++++ Teks halaman ++++
Sebanyak 27 orang diberhentikan dari jumlah karyawan waktu itu yang  masih 80 orang. Abdul itu rasional banget. Saya Indonesia banget, memikirkan banyak hal. Tapi keputusan Abdul betul. Kalau tidak mengambil langkah itu, mungkin sudah gulung tikar. Pada 2002-an kami sudah lebih baik, sudah bisa menghidupi diri sendiri, tapi saya dan Abdul tidak menerima gaji. Karyawan juga masih telat mendapatkan gaji. Pada 2004, kami sudah untung. Awalnya untung kecil, tapi lalu naik, naik terus.
Setelah dapat uang dari Tiger, kami gelindingkan dan hidup sendiri. Malah uangnya Tiger utuh. Saya lupa angkanya. Tiger itu sempat marah, karena uangnya idle. Jadi kami punya cash banyak. Tiger tidak menaruh perwakilan di sini; hanya menaruh uang saja. Mereka percaya sekali. Kami itu meski perusahaan begini, kami pakai akuntannya Price Water House. Tapi rapor selalu kami kirim kepada mereka. Setelah Tiger masuk, kami terus tumbuh. Mereka basisnya di New York, AS. Banyak menanamkan modal di perusahaan dotcom.
Mereka rutin berkomunikasi dengan kami. Mereka sepenuhnya menyerahkan kepada kami. Kadang-kadang memberi saran, ide-ide. Pernah juga mengajak kami untuk melihat investasi lain di dotcom yang mungkin dikembangkan di Indonesia.
Yang paling penting target tercapai dulu tahun ini. Pada 2012, harapannya tentu ide untuk mencapai lebih dari 100% bisa tercapai, meski saya bukan lagi pemilik. Kalau tidak, bisa sedih, kan dilepas untuk mencapai target itu.

Bagaimana anda membagi peran dengan pendiri yang lain ?

Abdul lebih ke bagian keuangan, bisnis kita kelola bareng-bareng, sedangkan saya mengurusi konten.Saya berteman dengan dia dari Tempo. Dia dulu dari Tempo ke Swa. Abdul itu kuncinya. Satu hari saya kan pengangguran begitu Tabloid Detik dibredel saya kan enggak ada pekerjaan. Lalu oleh Majalah Swa saya diminta melatih wartawannya. Abdul redaktur eksekutif di Swa. Kalau selesai mengajar, saya suka ngobrol bareng Abdul. Karena sebelumnya kami sudah dekat. Dia sudah mengerti Internet,  saya enggak mengerti waktu itu. Dia satu-satunya di redaksi Swa yang berlangganan Internet dengan biaya sendiri.
Pada waktu itu masih based on text, enggak ada gambarnya. Saya masih belum jelas bisnisnya bagaimana. Abdul sudah memiliki gambaran. Dari situ saya lalu bercerita kepada Didi, tetangga saya. Dulu dia pegawai Bank Exim. Lalu kami bertiga. Lalu muncul Yayan. Sofyan, yang pernah redaktur budaya Tabloid Detik yang juga menganggur. Yayan sebelumnya mencari pekerjaan untuk adiknya. Yayan akhirnya bergabung. Lahirlah PT Agranet. Satu keajaiban, keberuntungan, pada akhirnya saya harus bilang saya mesti berhenti. Akan jauh lebih bagus ketimbang diteruskan. Semakin cepat pensiun, lebih bagus, akan ada regenerasi, lebih segar.
++++ Cuplikan data ++++
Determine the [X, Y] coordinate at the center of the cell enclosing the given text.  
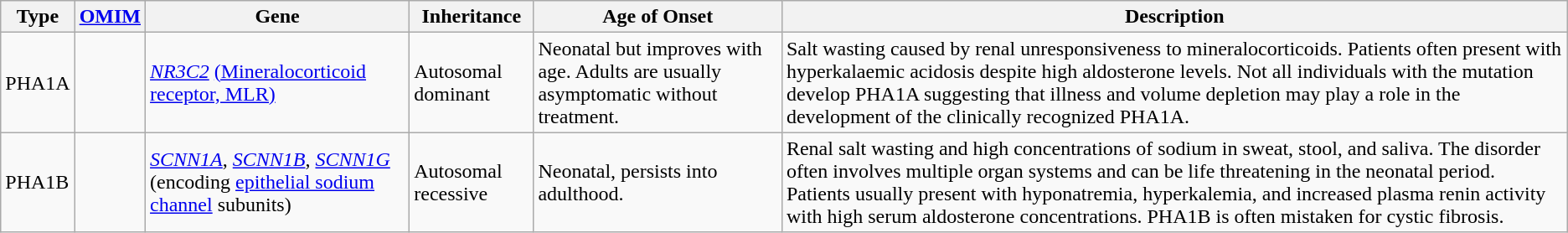
PHA1A [38, 82]
Type [38, 17]
Age of Onset [658, 17]
Autosomal recessive [472, 183]
NR3C2 (Mineralocorticoid receptor, MLR) [278, 82]
Description [1174, 17]
SCNN1A, SCNN1B, SCNN1G (encoding epithelial sodium channel subunits) [278, 183]
Inheritance [472, 17]
Neonatal but improves with age. Adults are usually asymptomatic without treatment. [658, 82]
Autosomal dominant [472, 82]
Gene [278, 17]
PHA1B [38, 183]
OMIM [110, 17]
Neonatal, persists into adulthood. [658, 183]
++++
_Tugas 1_
Dalam teks tentang pendirian PT Agranet, bagian apa yang lebih banyak dipegang Abdul?
_Tugas 2_
Lanjutkan teks tentang pendirian PT Agranet mulai sesudah kalimat terakhirnya.
Data di atas adalah bahan tersendiri yang terpisah dari teks tentang pendirian PT Agranet.

_Jawaban benar 1_
Abdul lebih banyak memegang bagian keuangan.

_Jawaban benar 2_
Bisnis model detik.com seperti apa ?

Awal-awal itu bisnis model yang menjadi perhatian. Ketika mengelola ini, ketika saya turun dari mobil, ada satpam yang jemput untuk mengambil tas. Enggak boleh. Tidak boleh juga satpam bersikap terlalu hormat kalau saya datang. Lalu saya juga tidak memiliki ruangan. Semua orang bisa bertemu saya kapan saja. Saya membayangkan ini kan sejak awal saya  itu bukan siapa-siapa. Kalau Budi bukan siapa-siapa, enggak disapa, ya saya enggak apa-apa.

Saya tekankan juga ke anak-anak. Mereka enggak boleh ke Detik.com. Magang pun enggak boleh, cari tempat lain.

Siapa orang yang menginspirasi Anda ?

Aku belajar nulis itu dari Fikri Jufri. Roh-nya dari Goenawan Muhammad. Dua orang itu duduknya di seberang saya waktu saya di Tempo. Fikri itu guru saya langsung. Bersama Goenawan banyak berdiskusi macam-macam. Yang memberikan kesempatan itu Eros Djarot. Di Tabloid Detik, dilepas, dikasih duit, diminta mengurus penuh. Tiga orang ini sangat berpengaruh hingga hari ini.

Soal divestasi Detik.com, apakah semuanya dilepas ?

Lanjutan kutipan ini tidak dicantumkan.